Jens-Christian Schewe, Adam Komusin, Joerg Zinserling, Joachim Nadstawek, Andreas Hoeft, Rudolf Hering
European Journal of Anaesthesiology 2009, 26 (1): 52-9

BACKGROUND AND OBJECTIVE: Regional anaesthesia is commonly used for elective caesarean section. The aim of this study was to investigate whether there is a positive effect of either spinal or epidural anaesthesia on postoperative analgesic requirements and pain relief.

METHODS: The analgesic effect of either spinal or epidural induction of perispinal anaesthesia have been compared in 132 women (ASA I or II) scheduled for elective caesarean section, all having epidural catheterization for perioperative anaesthesia and postoperative analgesia. The patients were randomized into two groups. To achieve a sensory block height to the level of the sixth thoracic dermatome, the parturients received isobaric bupivacaine 0.5% and 5 microg sufentanil intrathecally or ropivacaine 0.75% and 10 microg sufentanil epidurally. For postoperative analgesia, all patients used patient-controlled epidural analgesia at identical settings [bolus of ropivacaine 0.133% (11-15 mg according to patient's height), lock-out time 1 h]. Intraoperative and postoperative pain was recorded using a visual analogue pain score as well as analgesic requirements over the first 24 h after surgery.

RESULTS: One hundred and twenty-five patients completed the study. There were no differences in patient-controlled epidural analgesic requirements between groups. During surgery, the pain score on a visual analogue scale was more intense with epidural anaesthesia than with spinal anaesthesia (P < 0.05). For the whole 24 h observation period, the area under the curve for pain was lower with spinal anaesthesia (P < 0.0005). At almost all postoperative time points, visual analogue scale scores at rest and during mobilization were lower with spinal anaesthesia (P < 0.05), which was accompanied by less motor blockade and lower frequency of adverse effects.
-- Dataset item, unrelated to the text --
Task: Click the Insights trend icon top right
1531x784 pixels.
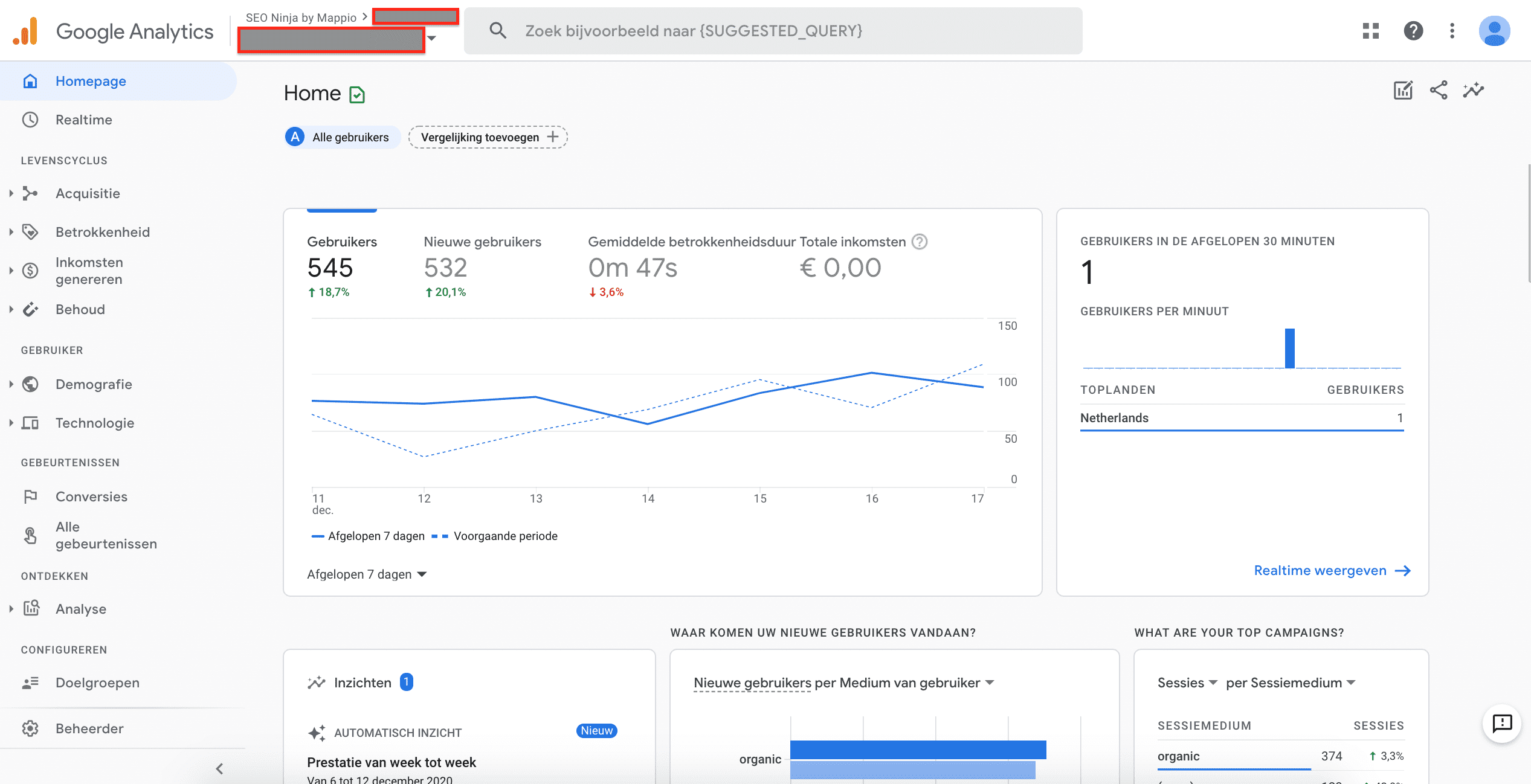Action: pos(1474,89)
More patients with epidural anaesthesia received supplemental analgesic medication.

CONCLUSION: In parturients undergoing elective caesarean section, postoperative use of epidural ropivacaine via patient-controlled epidural analgesia is similar after spinal and epidural anaesthesia. Spinal anaesthesia is, however, accompanied with less postoperative pain, use of additional analgesics and side-effects.